China cracks down on ‘characteristic towns’ that misused land, real estate while racking up massive debt
- An initiative to develop towns outside megacities was launched five years ago as part of China’s urbanisation push, but improper planning has plagued projects
- Latest move comes as Beijing is striving to reduce high local government debt and excess that collectively pose a serious threat to China’s economy
Across China, poorly planned ghost towns filled with unsold homes or faux-historic architecture – part of an initiative meant to boost tourism and local revenue – are facing elimination as Beijing puts them under the microscope.
Last month, the National Development and Reform Commission – the state planner – announced that these “characteristic towns” will be assessed and could be closed down if they fail to meet a set of criteria, including proper usage of land, preservation of the ecological environment, associated debt, necessity and safety.
“Excluding the existing traditional housing, residential land cannot take up more than 30 per cent of a characteristic town, and is encouraged to be less than 25 per cent,” the announcement said.
The initiative to develop characteristic towns outside megacities was launched five years ago as part of China’s urbanisation push. Some were built to support manufacturing, esports and e-commerce, but many others looked to tourism, with local authorities keen on selling land and developing real estate – a practice that has long sustained local governments.
“This development approach runs counter to the central government’s repeated warnings to not use the real estate market to stimulate economic growth,” said Andy Chen, senior analyst with Trivium China, a Beijing-based policy consultancy.
“Regulators have been tightening real estate developers’ financing channels through a series of policy measures and window guidance in the past two years. That’s why you see so many abandoned or suspended construction projects in these towns.”
Xueshan Art Town, located in the scenic city of Lijiang in Yunnan province, was built on land purchased from the local government for 163.5 million yuan in 2012, and the project pulled in 3.5 billion yuan worth of investment.
Chinese actor Li Yapeng was among those enticed by what looked to be a lucrative investment. He sank tens of millions of yuan into the town, which boasted picturesque views and quality architecture. But only about 30 private villas were sold in its first two years.
Li was forced to sell his land stake to another developer in 2015, and he reportedly still has 40 million yuan (US$6.25 million) worth of debt from the failed real estate project.
The new developer’s financial report showed that only 26 square metres of real estate were sold during the first half of 2020, accounting for less than a thousandth of the available space.
Many of these so-called characteristic towns have also been abandoned halfway through construction due to lack of funding, or they have faced bankruptcy due to a lack of visitors.
Hu Meilin, manager of Shenzhen OCT Culture Group, said during an interview with the National Business Daily that real estate companies jumped on the bandwagon to rapidly develop these characteristic towns, but none of them are particularly successful, and “basically 90 per cent of them were doomed to fail”.
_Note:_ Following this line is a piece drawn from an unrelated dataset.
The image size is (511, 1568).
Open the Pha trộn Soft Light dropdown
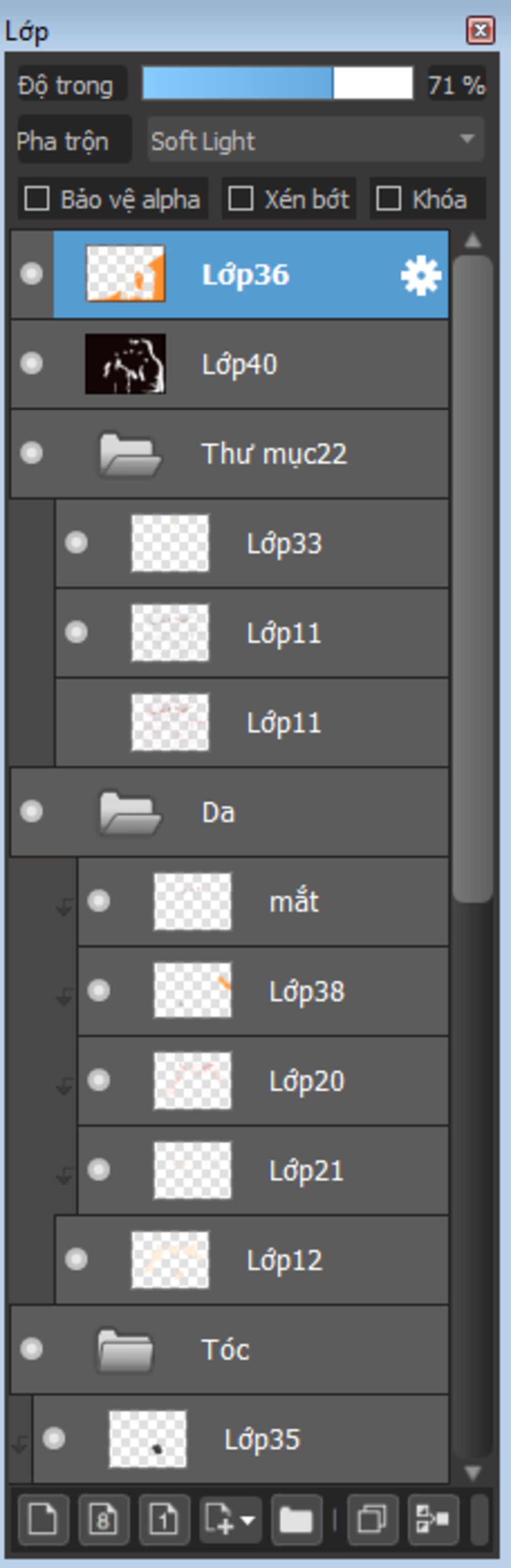[315, 139]
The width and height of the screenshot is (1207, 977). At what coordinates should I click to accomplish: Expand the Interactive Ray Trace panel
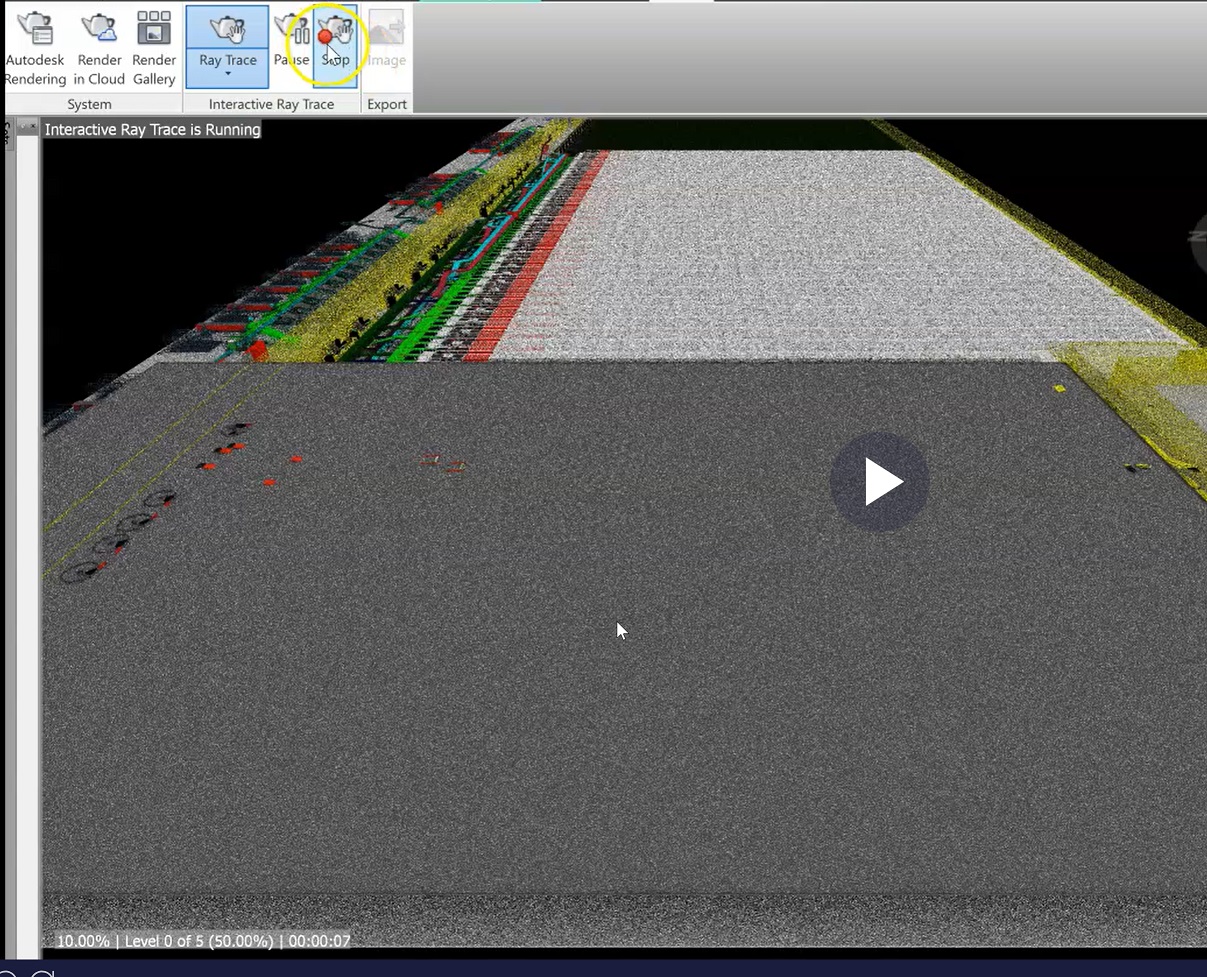tap(271, 103)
And those failures have largely boiled down to improper planning, according to Zhou Mingqi, founder of tourism consultancy Jingjian Consulting.
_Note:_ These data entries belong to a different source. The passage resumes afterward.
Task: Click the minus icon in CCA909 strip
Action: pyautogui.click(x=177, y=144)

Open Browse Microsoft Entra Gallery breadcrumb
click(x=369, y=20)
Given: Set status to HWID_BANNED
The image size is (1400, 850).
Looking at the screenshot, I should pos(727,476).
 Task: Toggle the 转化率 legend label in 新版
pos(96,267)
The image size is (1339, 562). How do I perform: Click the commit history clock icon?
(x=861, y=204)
“These tourism-related real estate projects are normally based in rural areas and developed on a large scale, but sales are hard to come by due to a limited number of potential buyers,” he said. “The market positioning is problematic. A successful characteristic town or tourism real estate project requires matching facilities and industries. They must go hand in hand and form a complete industrial chain.
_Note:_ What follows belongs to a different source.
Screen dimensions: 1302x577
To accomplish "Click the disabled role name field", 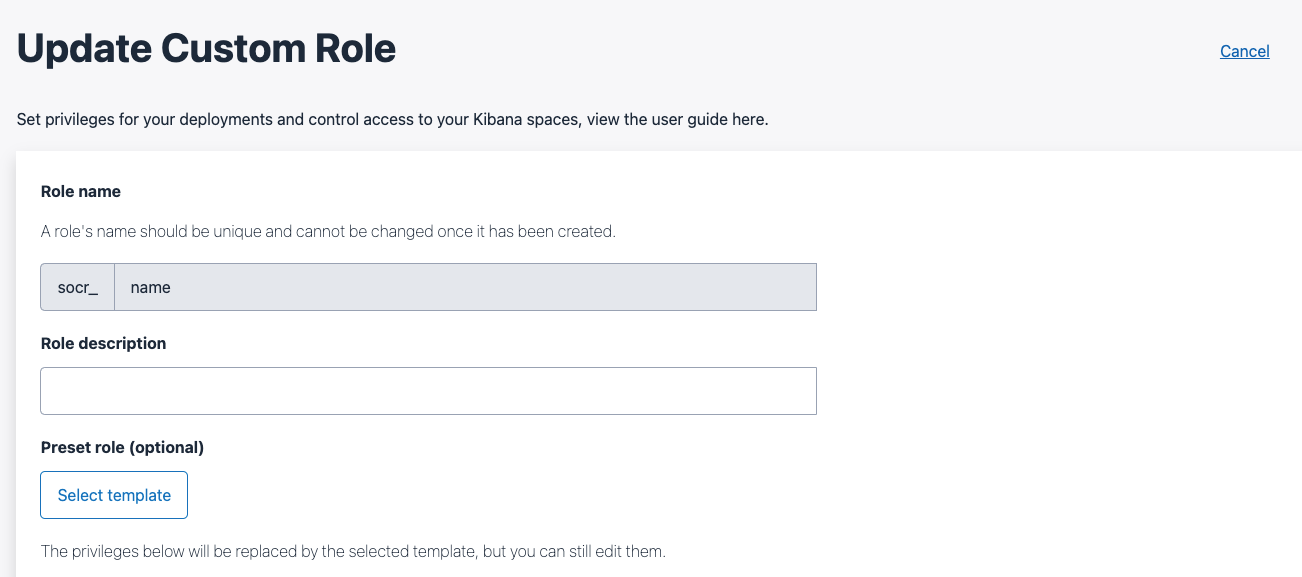I will tap(465, 288).
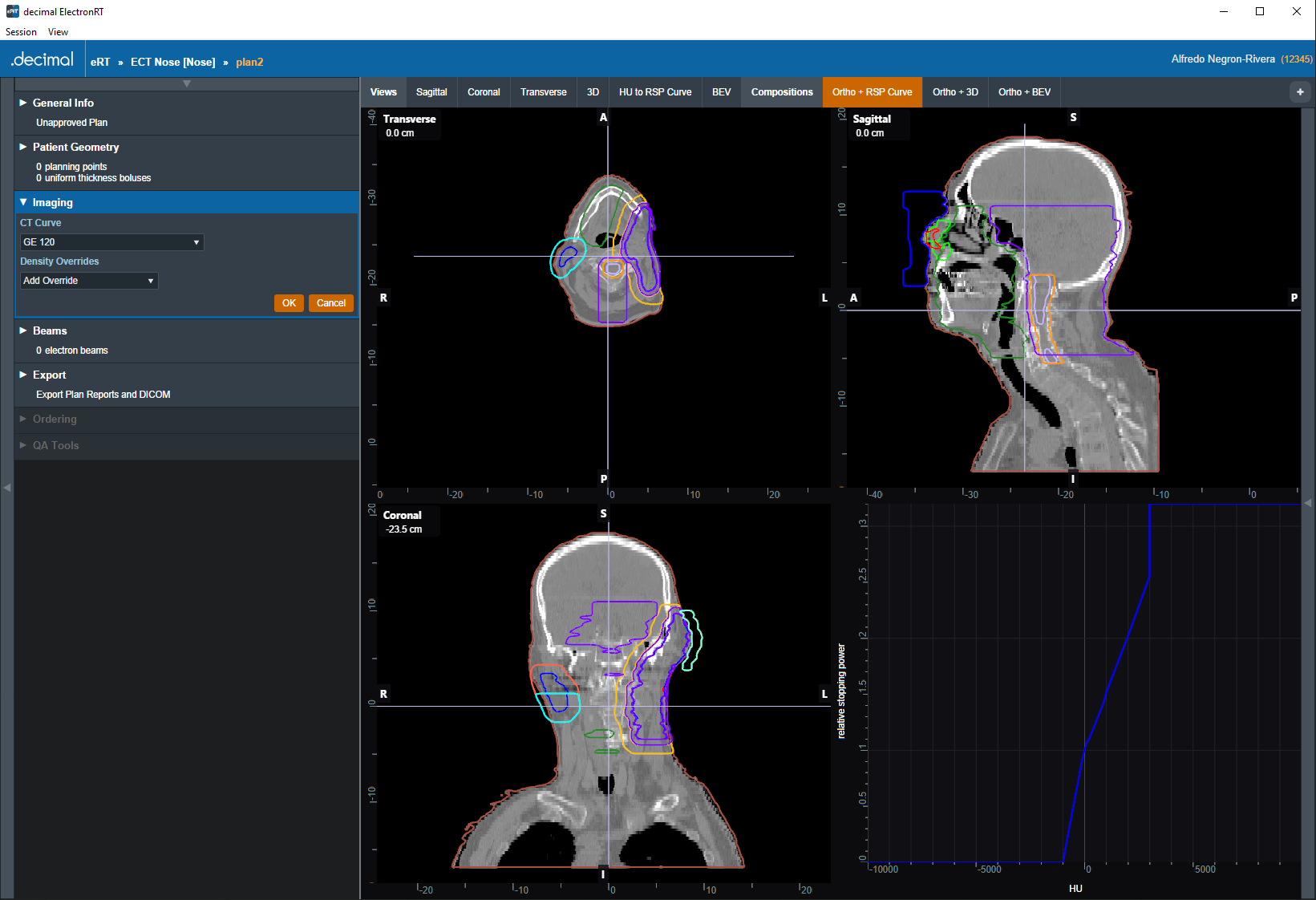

“Building houses is easy, as long as you have money. But industries can’t be produced mechanically. Rather, they come into being naturally and gradually.”
Over the years, analysts and authorities have warned of the risks that come with overly depending on housing sales to support and sustain these characteristic towns.
“In the end, there is excessive housing without attracting any businesses, which just increased housing inventory in vain,” says a housing development report by the Chinese Academy of Social Sciences that was widely circulated in 2018.
More recently, Beijing has stepped up its scrutiny of how local governments spend money, and has warned them to avoid raising debt for unviable projects. The nationwide real estate downturn has revealed the vulnerability of governments that heavily rely on land sales.
The percentage that land sales and real estate taxes contribute to local government fiscal revenue has been rising every year since 2015, and reached a peak of 37.6 per cent in 2020, according to public data.
Meanwhile, Beijing has shown no sign of abating in its push to curb local government debt.
Last week, the State Council, China’s cabinet, said it was monitoring local government projects as part of its debt-reduction plans.
“Governments at all levels need to tighten their belt and seriously manage their debt issues,” the council warned. “Every penny needs to be spent where it matters the most.”